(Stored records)
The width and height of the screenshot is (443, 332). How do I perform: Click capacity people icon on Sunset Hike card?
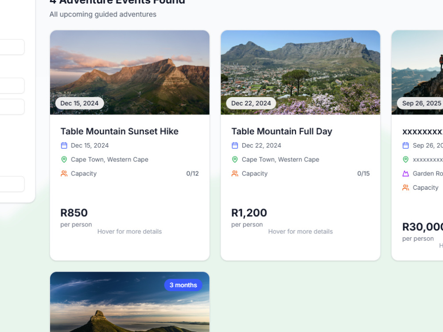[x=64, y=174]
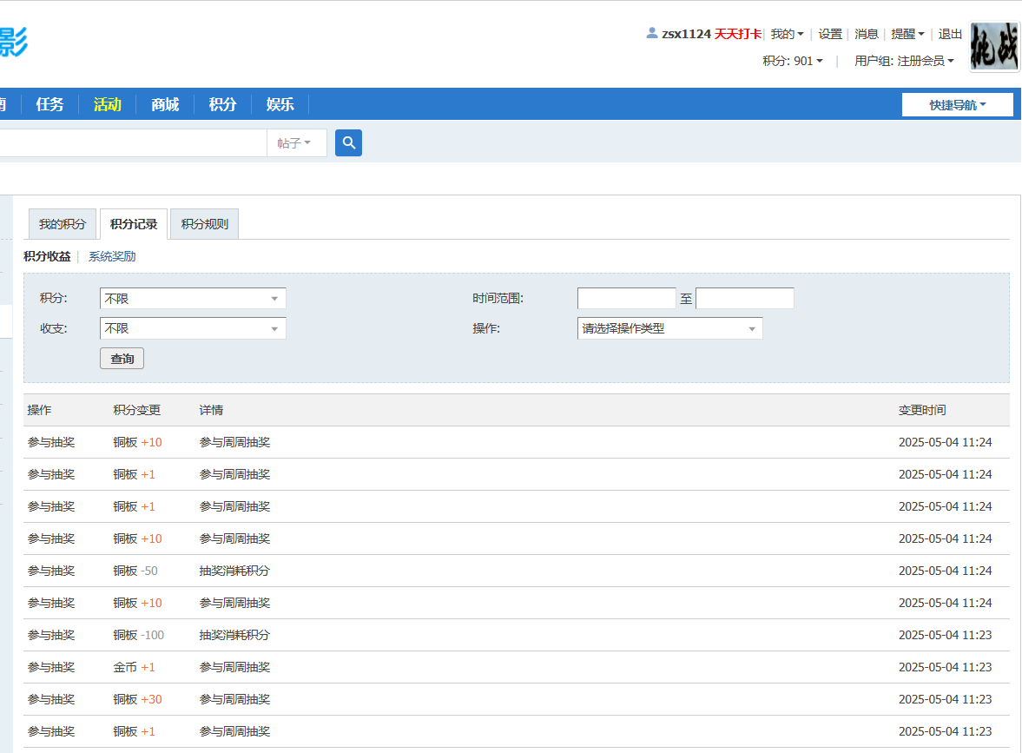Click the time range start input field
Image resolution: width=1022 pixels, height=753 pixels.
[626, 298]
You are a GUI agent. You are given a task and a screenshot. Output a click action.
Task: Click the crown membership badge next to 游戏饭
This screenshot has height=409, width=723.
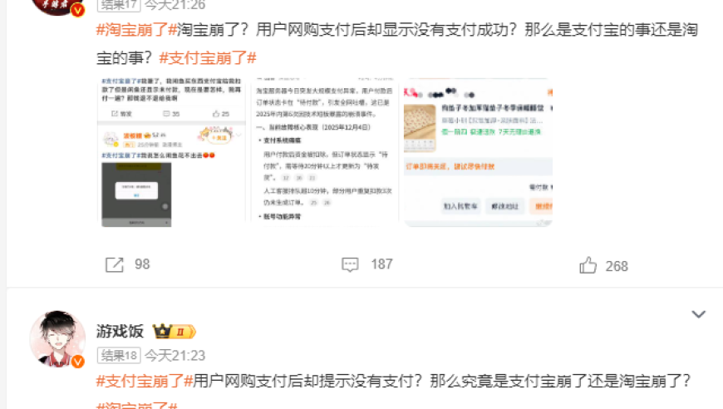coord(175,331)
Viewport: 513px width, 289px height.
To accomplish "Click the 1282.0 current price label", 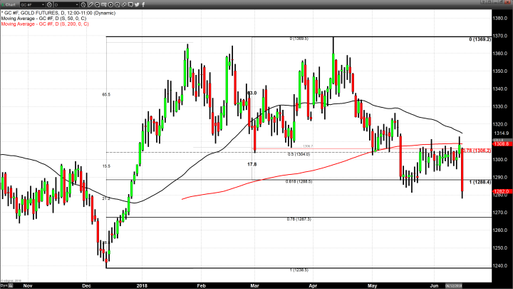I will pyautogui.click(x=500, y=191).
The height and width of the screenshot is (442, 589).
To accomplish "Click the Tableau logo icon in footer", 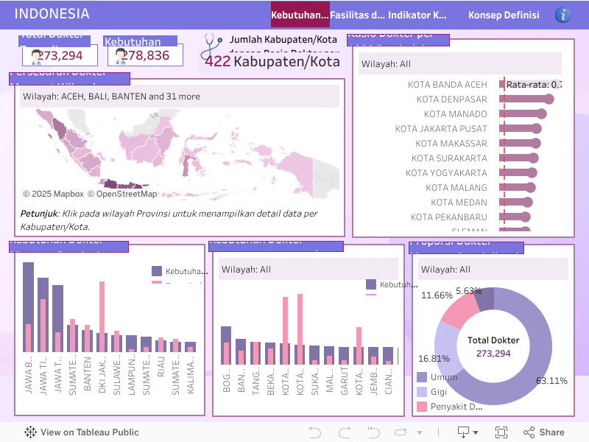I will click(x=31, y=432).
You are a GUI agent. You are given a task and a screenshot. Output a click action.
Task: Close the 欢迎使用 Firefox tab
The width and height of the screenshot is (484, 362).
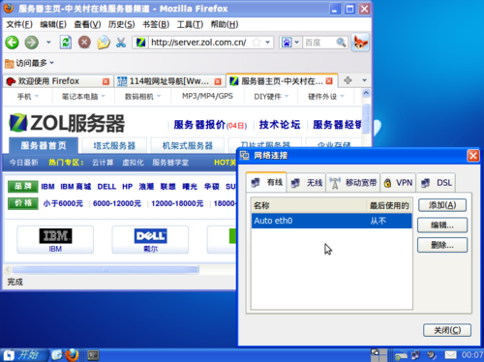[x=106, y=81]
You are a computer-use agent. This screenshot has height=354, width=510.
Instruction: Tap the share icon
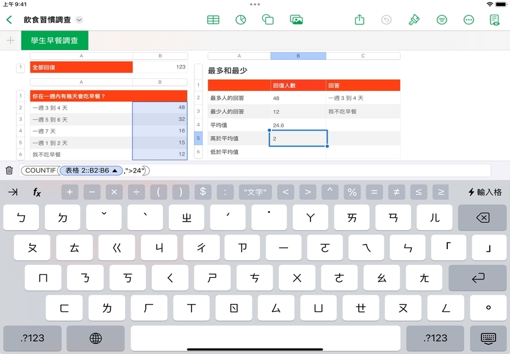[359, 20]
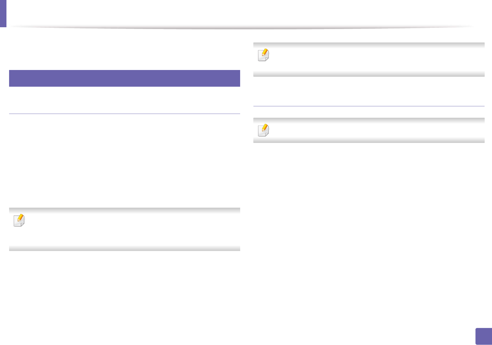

## EXERCISE DIRECTIONS
What is needed is an exact transcription of the lines from the one containing "Task: Close the 欢迎使用 Firefox tab" through the last line of the records above, both included, with no pictures.

## ANSWER TO THE EXERCISE
Task: Close the 欢迎使用 Firefox tab
The width and height of the screenshot is (484, 362).
[x=106, y=81]
You are a computer-use agent. This screenshot has height=354, width=510.
Instruction: Tap the share icon
[359, 20]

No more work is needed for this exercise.